Bacillus anthracis Flashcards
SPORE-FORMING GRAM-POSITIVE RODS
Disease
- anthrax ->common in animals; rare in humans.
- Human 3 forms: cutaneous, pulmonary (inhalation), & gastrointestinal.
- spread by spores
Important Properties
- large gram-positive rod with square ends, in chains
- antiphagocytic capsule is made of D-glutamate
- nonmotile
- Anthrax toxin is encoded on one plasmid, & polyglutamate capsule is encoded on different
plasmid.
Transmission
- Spores persist in soil for years.
- Humans mostly infected cutaneously -> trauma to
skin allows spores on animal products (hides, bristles, wool) to enter. - Gastrointestinal anthrax -> contaminated meat ingested.
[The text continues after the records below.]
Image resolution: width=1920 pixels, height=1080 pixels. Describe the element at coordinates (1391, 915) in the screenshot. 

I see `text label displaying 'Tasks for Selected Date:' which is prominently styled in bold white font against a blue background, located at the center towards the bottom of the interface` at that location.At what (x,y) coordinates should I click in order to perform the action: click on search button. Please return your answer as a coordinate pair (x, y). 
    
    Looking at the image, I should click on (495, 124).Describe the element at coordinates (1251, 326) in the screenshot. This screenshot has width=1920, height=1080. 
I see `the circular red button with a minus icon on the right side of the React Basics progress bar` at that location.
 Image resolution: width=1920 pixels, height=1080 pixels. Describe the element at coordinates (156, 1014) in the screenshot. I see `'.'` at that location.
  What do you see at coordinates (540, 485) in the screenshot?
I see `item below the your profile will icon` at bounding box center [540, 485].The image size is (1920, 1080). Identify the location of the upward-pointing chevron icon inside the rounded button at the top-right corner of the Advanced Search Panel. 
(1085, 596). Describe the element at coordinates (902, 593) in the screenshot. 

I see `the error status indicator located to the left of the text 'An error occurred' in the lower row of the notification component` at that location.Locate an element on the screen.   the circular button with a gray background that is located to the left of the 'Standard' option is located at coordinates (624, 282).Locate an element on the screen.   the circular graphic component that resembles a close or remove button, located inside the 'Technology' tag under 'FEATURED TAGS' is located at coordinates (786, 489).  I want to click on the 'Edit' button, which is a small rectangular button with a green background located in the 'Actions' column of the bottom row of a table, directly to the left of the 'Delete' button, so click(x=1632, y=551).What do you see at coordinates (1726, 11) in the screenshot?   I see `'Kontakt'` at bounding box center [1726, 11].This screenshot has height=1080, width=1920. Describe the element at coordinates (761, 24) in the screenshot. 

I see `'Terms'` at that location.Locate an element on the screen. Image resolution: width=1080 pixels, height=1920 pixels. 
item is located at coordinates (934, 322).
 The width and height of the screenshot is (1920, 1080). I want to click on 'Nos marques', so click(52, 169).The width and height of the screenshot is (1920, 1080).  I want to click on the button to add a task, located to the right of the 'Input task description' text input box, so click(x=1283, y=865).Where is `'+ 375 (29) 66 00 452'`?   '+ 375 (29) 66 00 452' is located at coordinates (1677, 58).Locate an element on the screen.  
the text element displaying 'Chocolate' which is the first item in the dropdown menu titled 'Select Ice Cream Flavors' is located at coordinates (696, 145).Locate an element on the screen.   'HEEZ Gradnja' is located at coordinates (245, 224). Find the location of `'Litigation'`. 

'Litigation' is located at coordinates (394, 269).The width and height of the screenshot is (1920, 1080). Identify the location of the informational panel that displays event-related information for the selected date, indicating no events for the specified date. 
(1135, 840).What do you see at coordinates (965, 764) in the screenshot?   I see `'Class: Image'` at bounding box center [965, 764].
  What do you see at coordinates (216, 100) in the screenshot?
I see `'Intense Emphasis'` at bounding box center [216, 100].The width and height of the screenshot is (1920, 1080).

- Spores inhaled into respiratory tract-> Pulmonary (inhalation)
anthrax - Inhalation anthrax not communicable (P to P).
- After inhaled into lung, organism moves rapidly to
mediastinal lymph nodes-> hemorrhagic mediastinitis. - leaves lung rapidly, not
transmitted by respiratory route to others.
Pathogenesis
- production of 2 exotoxins, collectively anthrax toxin= edema factor & lethal factor.
- each have 2 proteins in an A–B subunit configuration.
- A (active) subunit-> enzymatic activity
- B (binding) subunit -> protective antigen.
Protective antigen (antibody against this protein protects against disease) forms pores in human cell membrane allows edema factor & lethal factor to enter cell.
Pathogenesis: Edema factor
- exotoxin
- adenylate cyclase -> increase in intracellular concentration of
cyclic AMP->
outpouring fluid from cell into extracellular
space-> edema. - similar action to cholera toxin.
Pathogenesis: Lethal factor
- protease cleaves phosphokinase-> activates mitogen-activated protein kinase (MAPK) signal transduction pathway-> controls human cells growth & cleavage of phosphokinase inhibits cell growth.
Clinical Findings
- cutaneous anthrax lesion-> painless ulcer with black eschar (crust, scab).
- Local edema-> malignant pustule.
- Untreated cases -> bacteremia & death.
Pulmonary (inhalation) anthrax (wool-sorter’s disease) -> symptoms resembling influenza (dry cough & substernal pressure)-> hemorrhagic mediastinitis, bloody pleural effusions, septic shock, & death.
- pneumonia not present but Mediastinal widening X-ray.
- Hemorrhagic mediastinitis & meningitis severe life-threatening complications.
Gastrointestinal anthrax symptoms-> vomiting, abdominal pain, & bloody diarrhea.
Laboratory Diagnosis
Smears-> large, gram-positive rods in chains.
Spores not seen-> form in insufficient nutrients but nutrients plentiful in infected tissue.
Nonhemolytic colonies form on blood agar aerobically.
Bioterror attack: rapid diagnosis using polymerase chain reaction (PCR)–based assays or
direct fluorescent antibody test (detects antigens of organism in lesion).
Serologic tests (enzyme-linked immunosorbent assay (ELISA) test) for
antibodies, require acute & convalescent serum samples & used to make diagnosis retrospectively.
Treatment
- Ciprofloxacin or Doxycycline
- No resistant strains
Prevention
- Ciprofloxacin or doxycycline -> prophylaxis
- High risk immunized with cellfree vaccine containing purified protective antigen as immunogen.
- Vaccine-> weakly immunogenic & 6 doses of vaccine over 18-month period given.
- Annual boosters given.
- Incinerating animals that die of anthrax, rather than
burying them-> prevent soil spore contamination.